This is a detailed tutorial on image recognition in R using a deep convolutional neural network provided by the **MXNet package**. After a short post I wrote some times ago I received a lot of requests and emails for a much more detailed explanation, therefore I decided to write this tutorial. This post will show a reproducible example on how to get 97.5% accuracy score on a faces recognition task in R.

Premises

I feel some premises are necessary. I’m writing this **tutorial** with two main objectives.

The first one is to provide a fully reproducible example to everyone; the second objective is to provide a, hopefully, clear explanation to the most frequent questions I received via email on the old post. Please be aware that this is just how I decided to tackle this particular problem, this is certainly not the only way to solve it, and most certainly it is not the best. If you have any suggestion to improve the model or the process, or should you spot any mistake, please do leave a comment.

## Requirements

I’m going to use both **Python 3.x** (for getting the data and some preprocessing) and **R** (for the core of the tutorial), so make sure to have both installed. The package requirements for R are the following:

- MXNet. This package will provide you with the model we are going to be using in this tutorial, namely a deep convolutional neural network. You don’t need the GPU version, CPU will suffice for this task although it could be slower. If you feel like it, then go for the GPU version.
- EBImage.
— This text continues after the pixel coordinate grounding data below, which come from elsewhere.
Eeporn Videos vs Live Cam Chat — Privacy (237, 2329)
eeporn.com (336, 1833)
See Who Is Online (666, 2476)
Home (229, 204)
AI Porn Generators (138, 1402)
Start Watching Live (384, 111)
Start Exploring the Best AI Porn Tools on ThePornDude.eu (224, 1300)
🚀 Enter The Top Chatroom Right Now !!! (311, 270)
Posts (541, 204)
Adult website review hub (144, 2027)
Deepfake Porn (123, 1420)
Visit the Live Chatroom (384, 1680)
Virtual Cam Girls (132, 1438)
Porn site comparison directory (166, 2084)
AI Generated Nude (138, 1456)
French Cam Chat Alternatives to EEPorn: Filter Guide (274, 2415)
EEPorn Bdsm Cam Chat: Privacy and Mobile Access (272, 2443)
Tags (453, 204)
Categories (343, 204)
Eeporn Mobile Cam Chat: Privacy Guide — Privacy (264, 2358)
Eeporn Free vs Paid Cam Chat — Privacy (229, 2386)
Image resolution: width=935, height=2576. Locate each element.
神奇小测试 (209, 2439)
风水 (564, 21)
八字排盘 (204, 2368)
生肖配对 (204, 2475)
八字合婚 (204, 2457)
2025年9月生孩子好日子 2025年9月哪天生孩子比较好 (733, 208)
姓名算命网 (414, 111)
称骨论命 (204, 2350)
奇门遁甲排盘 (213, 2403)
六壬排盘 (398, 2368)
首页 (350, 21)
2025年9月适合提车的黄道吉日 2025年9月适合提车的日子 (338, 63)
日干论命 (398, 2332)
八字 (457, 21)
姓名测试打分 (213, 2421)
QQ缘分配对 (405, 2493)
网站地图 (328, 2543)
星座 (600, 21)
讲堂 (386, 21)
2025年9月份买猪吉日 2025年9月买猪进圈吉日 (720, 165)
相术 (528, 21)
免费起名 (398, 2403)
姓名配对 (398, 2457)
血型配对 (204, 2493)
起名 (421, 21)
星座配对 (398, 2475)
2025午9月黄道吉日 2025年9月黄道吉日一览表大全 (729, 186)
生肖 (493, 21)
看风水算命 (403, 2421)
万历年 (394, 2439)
This package provides a wide variety of tools to work with images. It is a pleasure to work on images using this package, the documentation is crystal clear and pretty straightforward.

As for Python 3.x please make sure to install both** ****Numpy** and** ****Scikit-learn**. I suggest to install the **Anaconda** distribution which already has installed some commonly used packages for **data science** and **machine learning**.

Once you have all these things installed and running, you are set to go.

## The dataset

I am going to use the Olivetti faces dataset^{1}. This dataset is a collection of 64x64 pixel 0-256 greyscale images.

The dataset contains a total of 400 images of 40 subjects. With just 10 samples for each subject it is usually used for **unsupervised **or **semi-supervised** algorithms, but I’m going to try my best with the selected **supervised **method.

First of all, you need to scale the images in the 0-1 range. This is automatically done by the function we are going to use to download the dataset, so you do not need to worry about it that much, just be aware that it has already been done for you. Should you use your own images be sure to **scale** them down in the 0-1 range (or –1,1 range, although the first seems work better with neural networks in my experience). This below is the Python script you need to run in order to download the dataset. Just change the paths to your selected paths and then run it either from your IDE or the terminal.

What this piece of code does is basically download the data, reshape the X datapoints (the images) and then save the numpy arrays to a .csv file.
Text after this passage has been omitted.